PROVIDED MATERIAL: Begin
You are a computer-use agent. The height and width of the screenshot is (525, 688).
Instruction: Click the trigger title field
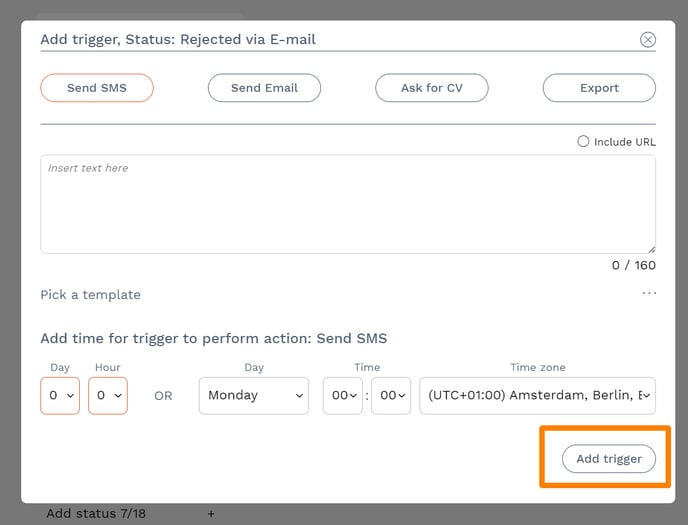330,40
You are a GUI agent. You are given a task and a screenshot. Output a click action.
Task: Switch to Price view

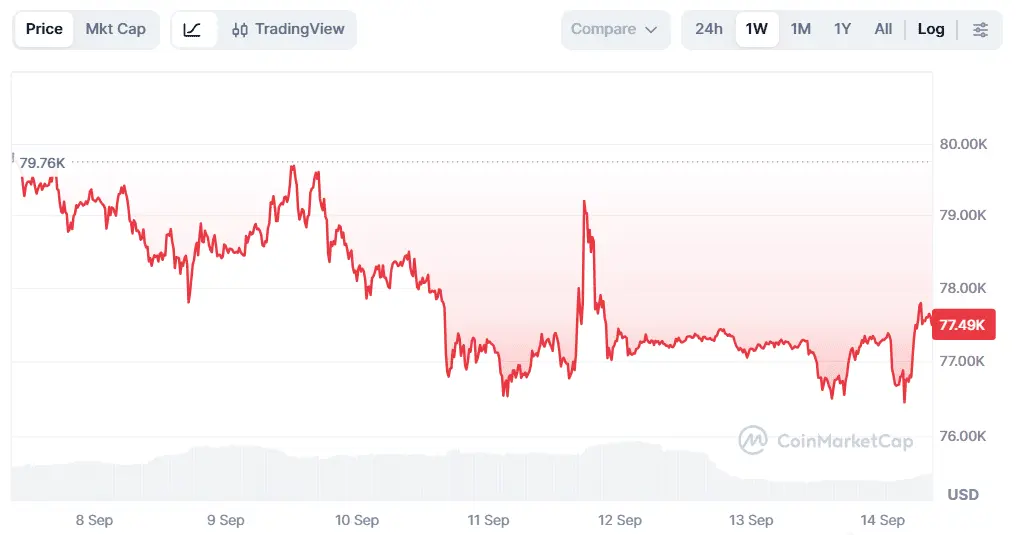click(x=44, y=29)
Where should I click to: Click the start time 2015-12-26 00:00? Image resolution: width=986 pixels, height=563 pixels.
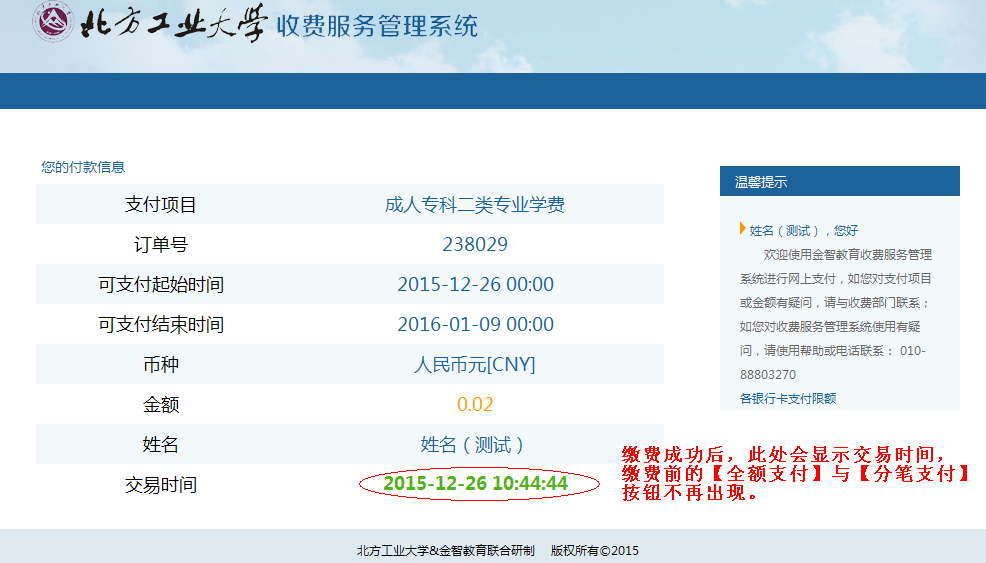475,285
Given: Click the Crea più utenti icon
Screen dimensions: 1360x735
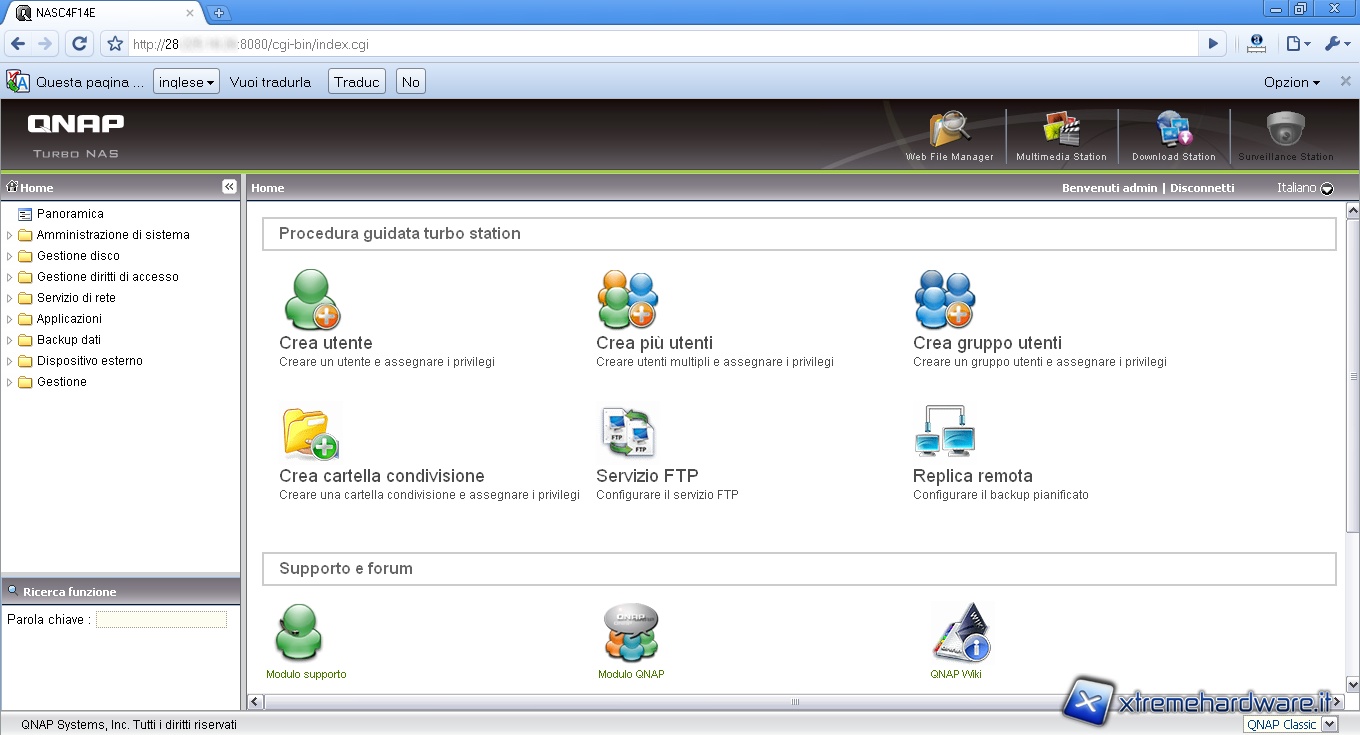Looking at the screenshot, I should click(x=628, y=300).
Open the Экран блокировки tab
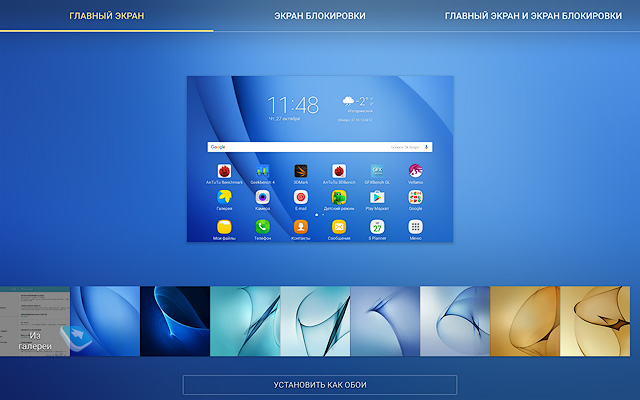Viewport: 640px width, 400px height. pos(320,16)
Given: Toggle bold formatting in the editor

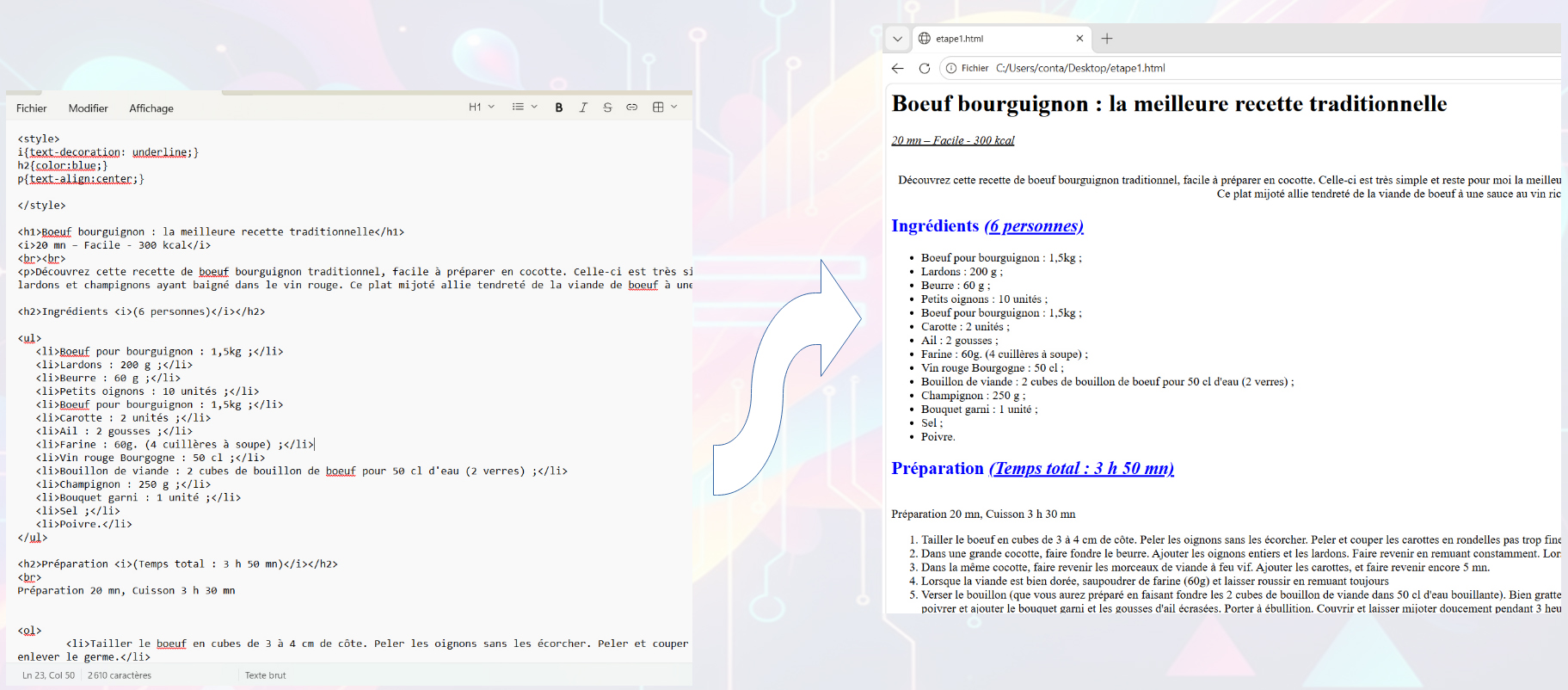Looking at the screenshot, I should click(x=559, y=108).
PROVIDED MATERIAL: End
▶ **TASK PROMPT**: For this exercise, copy the entries above exactly and skip any picture.

▶ **OUTPUT BELOW**:
You are a computer-use agent. The height and width of the screenshot is (525, 688).
Instruction: Click the trigger title field
330,40
You are a GUI agent. You are given a task and a screenshot. Output a click action.
Task: Switch to Price view

click(x=44, y=29)
Where should I click to: Click the start time 2015-12-26 00:00? Image resolution: width=986 pixels, height=563 pixels.
475,285
Given: Click the Crea più utenti icon
Screen dimensions: 1360x735
Looking at the screenshot, I should click(x=628, y=300).
Open the Экран блокировки tab
Viewport: 640px width, 400px height. pos(320,16)
Given: Toggle bold formatting in the editor

Looking at the screenshot, I should click(x=559, y=108).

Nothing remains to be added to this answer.